Reproduce the entries below in full, word for word.

========

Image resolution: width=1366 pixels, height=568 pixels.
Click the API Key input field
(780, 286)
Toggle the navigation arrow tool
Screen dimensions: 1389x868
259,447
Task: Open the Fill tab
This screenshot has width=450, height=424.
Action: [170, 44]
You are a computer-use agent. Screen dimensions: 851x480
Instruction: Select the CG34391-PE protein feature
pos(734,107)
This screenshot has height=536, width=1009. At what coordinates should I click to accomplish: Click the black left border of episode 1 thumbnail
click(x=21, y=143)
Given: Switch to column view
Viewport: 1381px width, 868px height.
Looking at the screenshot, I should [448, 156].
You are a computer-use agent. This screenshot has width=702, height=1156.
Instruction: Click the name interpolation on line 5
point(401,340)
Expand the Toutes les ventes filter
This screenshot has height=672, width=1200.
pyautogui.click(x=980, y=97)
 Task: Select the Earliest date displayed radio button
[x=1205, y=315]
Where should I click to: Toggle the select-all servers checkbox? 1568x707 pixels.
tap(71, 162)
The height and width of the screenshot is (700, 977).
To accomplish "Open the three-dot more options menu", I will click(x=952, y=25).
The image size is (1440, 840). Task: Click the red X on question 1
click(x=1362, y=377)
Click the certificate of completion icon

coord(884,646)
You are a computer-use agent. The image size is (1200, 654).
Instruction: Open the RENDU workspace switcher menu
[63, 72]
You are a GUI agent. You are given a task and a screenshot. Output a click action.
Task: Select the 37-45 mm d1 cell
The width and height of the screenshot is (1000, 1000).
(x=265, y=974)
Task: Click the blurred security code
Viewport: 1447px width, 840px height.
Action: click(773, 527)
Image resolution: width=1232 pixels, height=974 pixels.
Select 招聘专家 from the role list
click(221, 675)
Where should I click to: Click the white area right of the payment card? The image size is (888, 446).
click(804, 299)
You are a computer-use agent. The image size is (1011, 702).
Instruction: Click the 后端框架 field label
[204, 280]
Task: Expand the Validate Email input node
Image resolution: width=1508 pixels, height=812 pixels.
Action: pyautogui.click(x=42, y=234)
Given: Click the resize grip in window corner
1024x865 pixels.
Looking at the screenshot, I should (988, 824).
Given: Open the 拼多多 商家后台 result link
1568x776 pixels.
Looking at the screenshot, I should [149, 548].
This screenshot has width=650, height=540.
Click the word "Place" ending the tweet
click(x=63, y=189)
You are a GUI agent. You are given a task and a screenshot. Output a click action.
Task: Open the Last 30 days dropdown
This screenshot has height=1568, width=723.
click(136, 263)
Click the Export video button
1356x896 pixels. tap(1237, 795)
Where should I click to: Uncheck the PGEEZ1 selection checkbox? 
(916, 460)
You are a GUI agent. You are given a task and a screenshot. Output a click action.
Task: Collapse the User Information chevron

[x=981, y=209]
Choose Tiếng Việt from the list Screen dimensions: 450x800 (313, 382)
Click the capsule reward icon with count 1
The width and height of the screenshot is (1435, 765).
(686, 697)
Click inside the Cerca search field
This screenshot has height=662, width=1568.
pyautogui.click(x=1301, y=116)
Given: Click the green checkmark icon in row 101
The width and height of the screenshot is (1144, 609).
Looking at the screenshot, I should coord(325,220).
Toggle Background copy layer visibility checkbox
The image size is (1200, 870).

========

## Answer to this exercise
Image resolution: width=1366 pixels, height=568 pixels.
Click the API Key input field
(780, 286)
Toggle the navigation arrow tool
Screen dimensions: 1389x868
259,447
Task: Open the Fill tab
This screenshot has width=450, height=424.
Action: [170, 44]
You are a computer-use agent. Screen dimensions: 851x480
Instruction: Select the CG34391-PE protein feature
pos(734,107)
This screenshot has height=536, width=1009. At what coordinates should I click to accomplish: Click the black left border of episode 1 thumbnail
click(x=21, y=143)
Given: Switch to column view
Viewport: 1381px width, 868px height.
Looking at the screenshot, I should [448, 156].
You are a computer-use agent. This screenshot has width=702, height=1156.
Instruction: Click the name interpolation on line 5
point(401,340)
Expand the Toutes les ventes filter
This screenshot has height=672, width=1200.
pyautogui.click(x=980, y=97)
 Task: Select the Earliest date displayed radio button
[x=1205, y=315]
Where should I click to: Toggle the select-all servers checkbox? 1568x707 pixels.
tap(71, 162)
The height and width of the screenshot is (700, 977).
To accomplish "Open the three-dot more options menu", I will click(x=952, y=25).
The image size is (1440, 840). Task: Click the red X on question 1
click(x=1362, y=377)
Click the certificate of completion icon

coord(884,646)
You are a computer-use agent. The image size is (1200, 654).
Instruction: Open the RENDU workspace switcher menu
[63, 72]
You are a GUI agent. You are given a task and a screenshot. Output a click action.
Task: Select the 37-45 mm d1 cell
The width and height of the screenshot is (1000, 1000).
(x=265, y=974)
Task: Click the blurred security code
Viewport: 1447px width, 840px height.
Action: click(773, 527)
Image resolution: width=1232 pixels, height=974 pixels.
Select 招聘专家 from the role list
click(221, 675)
Where should I click to: Click the white area right of the payment card? The image size is (888, 446).
click(804, 299)
You are a computer-use agent. The image size is (1011, 702).
Instruction: Click the 后端框架 field label
[204, 280]
Task: Expand the Validate Email input node
Image resolution: width=1508 pixels, height=812 pixels.
Action: pyautogui.click(x=42, y=234)
Given: Click the resize grip in window corner
1024x865 pixels.
Looking at the screenshot, I should (988, 824).
Given: Open the 拼多多 商家后台 result link
1568x776 pixels.
Looking at the screenshot, I should [149, 548].
This screenshot has width=650, height=540.
Click the word "Place" ending the tweet
click(x=63, y=189)
You are a GUI agent. You are given a task and a screenshot. Output a click action.
Task: Open the Last 30 days dropdown
This screenshot has height=1568, width=723.
click(136, 263)
Click the Export video button
1356x896 pixels. tap(1237, 795)
Where should I click to: Uncheck the PGEEZ1 selection checkbox? 
(916, 460)
You are a GUI agent. You are given a task and a screenshot. Output a click action.
Task: Collapse the User Information chevron

[x=981, y=209]
Choose Tiếng Việt from the list Screen dimensions: 450x800 (313, 382)
Click the capsule reward icon with count 1
The width and height of the screenshot is (1435, 765).
(686, 697)
Click inside the Cerca search field
This screenshot has height=662, width=1568.
pyautogui.click(x=1301, y=116)
Given: Click the green checkmark icon in row 101
The width and height of the screenshot is (1144, 609).
Looking at the screenshot, I should coord(325,220).
Toggle Background copy layer visibility checkbox
The image size is (1200, 870).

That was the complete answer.